[Data entries start]
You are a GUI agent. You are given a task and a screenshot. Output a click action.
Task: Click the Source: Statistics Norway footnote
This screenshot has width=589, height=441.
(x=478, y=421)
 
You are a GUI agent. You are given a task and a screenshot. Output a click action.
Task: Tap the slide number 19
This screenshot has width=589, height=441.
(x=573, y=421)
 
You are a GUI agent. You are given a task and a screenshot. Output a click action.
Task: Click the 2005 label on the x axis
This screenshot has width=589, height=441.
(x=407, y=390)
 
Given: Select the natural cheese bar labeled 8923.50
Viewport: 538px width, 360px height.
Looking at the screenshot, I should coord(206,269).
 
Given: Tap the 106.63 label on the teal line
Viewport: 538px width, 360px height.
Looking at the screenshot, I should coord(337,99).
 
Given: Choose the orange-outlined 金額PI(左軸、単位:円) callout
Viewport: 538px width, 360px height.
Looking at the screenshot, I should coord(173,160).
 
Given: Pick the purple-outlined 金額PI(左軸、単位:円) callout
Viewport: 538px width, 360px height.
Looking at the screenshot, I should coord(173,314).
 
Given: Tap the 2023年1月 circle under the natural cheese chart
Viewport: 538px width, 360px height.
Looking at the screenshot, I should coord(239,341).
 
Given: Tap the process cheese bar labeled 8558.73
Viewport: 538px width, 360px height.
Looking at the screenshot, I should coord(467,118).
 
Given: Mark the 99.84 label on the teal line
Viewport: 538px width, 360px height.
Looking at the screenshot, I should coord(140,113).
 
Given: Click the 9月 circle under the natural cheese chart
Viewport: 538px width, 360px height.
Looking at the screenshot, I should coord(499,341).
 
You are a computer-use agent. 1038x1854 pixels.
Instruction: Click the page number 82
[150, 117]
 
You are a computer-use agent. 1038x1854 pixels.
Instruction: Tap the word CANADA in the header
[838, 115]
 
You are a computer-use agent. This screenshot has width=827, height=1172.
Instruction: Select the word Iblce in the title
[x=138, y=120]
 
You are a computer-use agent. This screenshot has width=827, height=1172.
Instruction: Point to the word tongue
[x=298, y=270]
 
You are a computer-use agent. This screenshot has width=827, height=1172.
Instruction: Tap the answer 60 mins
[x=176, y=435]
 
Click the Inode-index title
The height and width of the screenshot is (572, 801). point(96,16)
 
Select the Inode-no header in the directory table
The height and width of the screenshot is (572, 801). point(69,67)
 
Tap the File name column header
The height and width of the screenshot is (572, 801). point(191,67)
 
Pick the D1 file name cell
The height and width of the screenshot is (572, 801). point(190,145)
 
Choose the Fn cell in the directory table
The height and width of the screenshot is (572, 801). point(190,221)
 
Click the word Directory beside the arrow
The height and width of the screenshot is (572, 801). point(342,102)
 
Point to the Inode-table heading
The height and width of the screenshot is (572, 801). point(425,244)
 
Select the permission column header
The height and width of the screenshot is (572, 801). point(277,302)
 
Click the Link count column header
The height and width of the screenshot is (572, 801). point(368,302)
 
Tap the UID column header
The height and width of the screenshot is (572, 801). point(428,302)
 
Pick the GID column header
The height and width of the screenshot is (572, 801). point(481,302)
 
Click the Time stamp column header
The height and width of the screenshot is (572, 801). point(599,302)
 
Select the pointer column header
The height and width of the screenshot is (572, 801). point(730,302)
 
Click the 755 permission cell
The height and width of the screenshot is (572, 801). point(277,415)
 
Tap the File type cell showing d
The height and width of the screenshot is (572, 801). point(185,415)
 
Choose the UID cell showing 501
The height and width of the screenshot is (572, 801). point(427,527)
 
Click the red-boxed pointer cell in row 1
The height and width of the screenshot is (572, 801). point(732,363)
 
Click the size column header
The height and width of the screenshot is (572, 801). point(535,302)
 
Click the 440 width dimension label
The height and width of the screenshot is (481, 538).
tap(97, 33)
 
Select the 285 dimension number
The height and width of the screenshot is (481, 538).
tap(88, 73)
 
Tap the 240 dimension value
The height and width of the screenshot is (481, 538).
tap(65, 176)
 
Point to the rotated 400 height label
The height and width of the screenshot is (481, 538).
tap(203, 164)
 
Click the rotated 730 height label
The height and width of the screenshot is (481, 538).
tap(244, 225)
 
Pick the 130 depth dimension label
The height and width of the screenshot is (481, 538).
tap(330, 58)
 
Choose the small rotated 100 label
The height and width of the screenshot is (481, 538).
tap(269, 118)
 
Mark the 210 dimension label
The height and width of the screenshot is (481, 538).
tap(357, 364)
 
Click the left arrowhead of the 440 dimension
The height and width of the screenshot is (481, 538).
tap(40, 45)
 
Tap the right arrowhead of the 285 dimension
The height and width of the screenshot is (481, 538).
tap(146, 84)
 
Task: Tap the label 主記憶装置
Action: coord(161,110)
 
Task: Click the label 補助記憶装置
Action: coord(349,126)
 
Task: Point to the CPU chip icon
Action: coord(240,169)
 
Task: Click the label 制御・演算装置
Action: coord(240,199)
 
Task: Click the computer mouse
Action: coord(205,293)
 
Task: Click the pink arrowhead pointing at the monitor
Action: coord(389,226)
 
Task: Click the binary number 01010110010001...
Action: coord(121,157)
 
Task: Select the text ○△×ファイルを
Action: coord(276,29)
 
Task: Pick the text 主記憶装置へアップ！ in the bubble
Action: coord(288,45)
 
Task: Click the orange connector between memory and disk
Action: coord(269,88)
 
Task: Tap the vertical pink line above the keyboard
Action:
[Data entries end]
* **What this task involves**: Copy the listing from the line containing "Click the word Directory beside the arrow" through the line containing "tap(40, 45)", with the requests included, and offset every coordinate in the answers by -67.

* **Complete output**:
Click the word Directory beside the arrow
The height and width of the screenshot is (572, 801). point(275,35)
 
Point to the Inode-table heading
The height and width of the screenshot is (572, 801). point(358,177)
 
Select the permission column header
The height and width of the screenshot is (572, 801). point(210,235)
 
Click the Link count column header
The height and width of the screenshot is (572, 801). point(301,235)
 
Tap the UID column header
The height and width of the screenshot is (572, 801). point(361,235)
 
Pick the GID column header
The height and width of the screenshot is (572, 801). point(414,235)
 
Click the Time stamp column header
The height and width of the screenshot is (572, 801). point(532,235)
 
Select the pointer column header
The height and width of the screenshot is (572, 801). point(663,235)
 
Click the 755 permission cell
The height and width of the screenshot is (572, 801). point(210,348)
 
Tap the File type cell showing d
The height and width of the screenshot is (572, 801). point(118,348)
 
Choose the UID cell showing 501
The height and width of the screenshot is (572, 801). point(360,460)
 
Click the red-boxed pointer cell in row 1
The height and width of the screenshot is (572, 801). point(665,296)
 
Click the size column header
The height and width of the screenshot is (572, 801). point(468,235)
 
Click the 440 width dimension label
The height and width of the screenshot is (481, 538).
tap(30, -34)
 
Select the 285 dimension number
The height and width of the screenshot is (481, 538).
tap(21, 6)
 
Tap the 240 dimension value
The height and width of the screenshot is (481, 538).
tap(-2, 109)
 
Point to the rotated 400 height label
The height and width of the screenshot is (481, 538).
tap(136, 97)
 
Click the rotated 730 height label
The height and width of the screenshot is (481, 538).
tap(177, 158)
 
Pick the 130 depth dimension label
The height and width of the screenshot is (481, 538).
tap(263, -9)
 
Choose the small rotated 100 label
The height and width of the screenshot is (481, 538).
tap(202, 51)
 
Mark the 210 dimension label
The height and width of the screenshot is (481, 538).
tap(290, 297)
 
Click the left arrowhead of the 440 dimension
The height and width of the screenshot is (481, 538).
tap(-27, -22)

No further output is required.